The required result is an exact copy of every line from the one with "Shop Now (154, 1996)" through the last line below, with the pictures left out.

# DATA RECORDS
═══
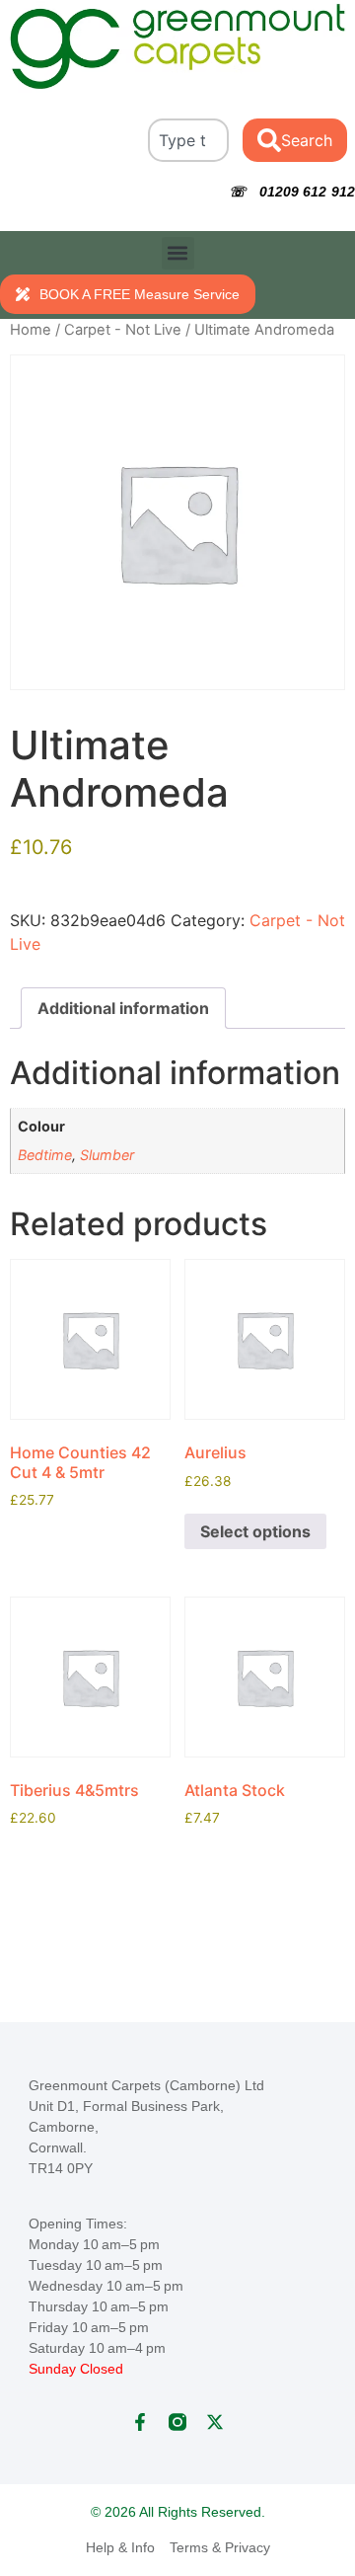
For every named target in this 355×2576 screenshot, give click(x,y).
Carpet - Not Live (122, 330)
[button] (178, 253)
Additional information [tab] (123, 1008)
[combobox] (188, 140)
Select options (255, 1531)
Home (30, 330)
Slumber (107, 1154)
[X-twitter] (215, 2422)
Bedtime (45, 1154)
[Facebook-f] (140, 2422)
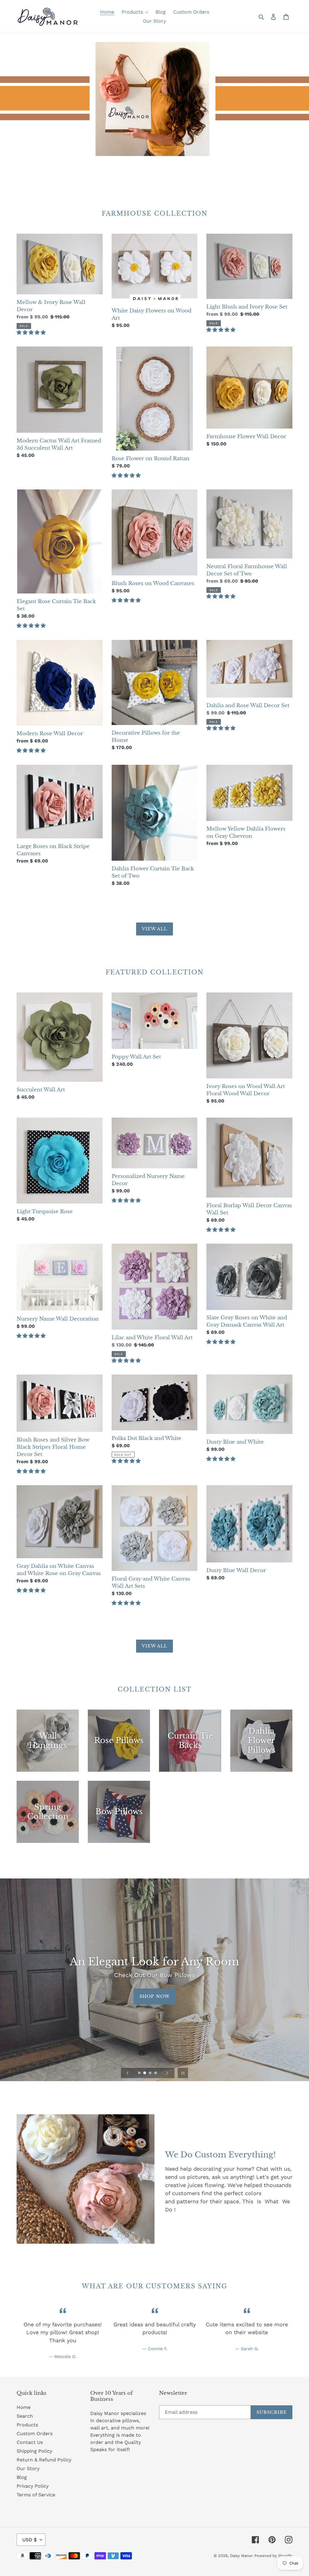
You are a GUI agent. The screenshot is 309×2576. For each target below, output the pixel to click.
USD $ (29, 2540)
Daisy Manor (241, 2555)
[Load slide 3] (150, 2073)
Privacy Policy (33, 2486)
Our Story (28, 2468)
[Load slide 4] (156, 2073)
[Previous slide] (127, 2073)
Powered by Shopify (273, 2555)
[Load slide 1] (140, 2073)
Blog (22, 2477)
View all (154, 929)
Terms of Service (36, 2495)
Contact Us (30, 2442)
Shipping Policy (34, 2451)
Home (23, 2407)
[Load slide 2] (145, 2073)
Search (25, 2416)
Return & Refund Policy (44, 2460)
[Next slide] (167, 2073)
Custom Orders (35, 2433)
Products (27, 2425)
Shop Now (154, 1996)
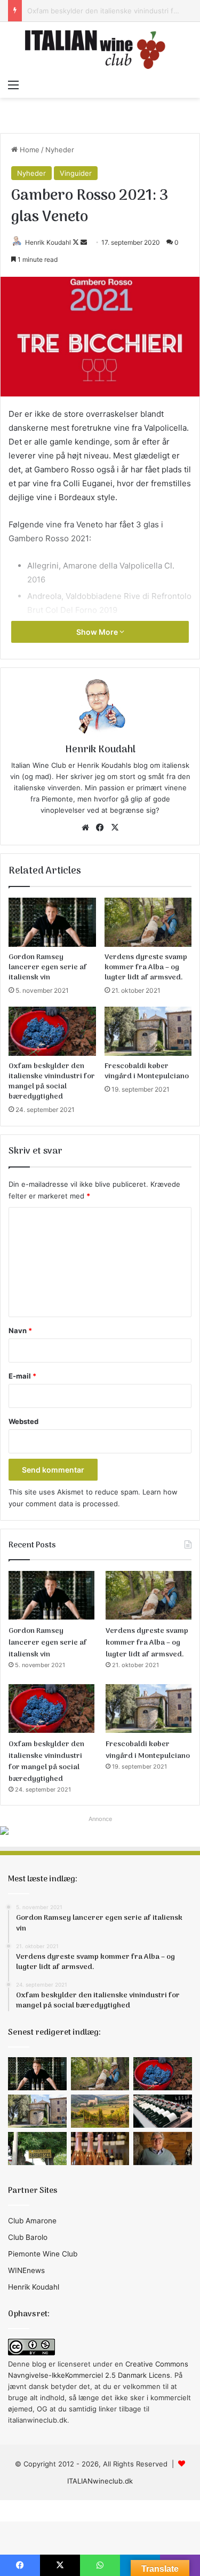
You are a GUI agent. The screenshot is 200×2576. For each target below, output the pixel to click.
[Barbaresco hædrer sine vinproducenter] (37, 2148)
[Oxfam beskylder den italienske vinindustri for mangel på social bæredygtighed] (52, 1031)
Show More (97, 631)
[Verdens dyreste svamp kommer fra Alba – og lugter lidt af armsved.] (148, 922)
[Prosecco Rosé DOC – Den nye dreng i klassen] (100, 2148)
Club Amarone (32, 2220)
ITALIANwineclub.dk (100, 2481)
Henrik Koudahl (48, 242)
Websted (23, 1421)
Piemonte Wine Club (42, 2254)
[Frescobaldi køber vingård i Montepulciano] (148, 1031)
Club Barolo (27, 2237)
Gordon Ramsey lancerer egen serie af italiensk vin (48, 967)
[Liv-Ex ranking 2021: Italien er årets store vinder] (162, 2111)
═══
# OUTPUT
Shop Now (154, 1996)
You are a GUI agent. The screenshot is 200×2576. For each target below, output the pixel to click.
[Barbaresco hædrer sine vinproducenter] (37, 2148)
[Oxfam beskylder den italienske vinindustri for mangel på social bæredygtighed] (52, 1031)
Show More (97, 631)
[Verdens dyreste svamp kommer fra Alba – og lugter lidt af armsved.] (148, 922)
[Prosecco Rosé DOC – Den nye dreng i klassen] (100, 2148)
Club Amarone (32, 2220)
ITALIANwineclub.dk (100, 2481)
Henrik Koudahl (48, 242)
Websted (23, 1421)
Piemonte Wine Club (42, 2254)
[Frescobaldi køber vingård i Montepulciano] (148, 1031)
Club Barolo (27, 2237)
Gordon Ramsey lancerer egen serie af italiensk vin (48, 967)
[Liv-Ex ranking 2021: Italien er årets store vinder] (162, 2111)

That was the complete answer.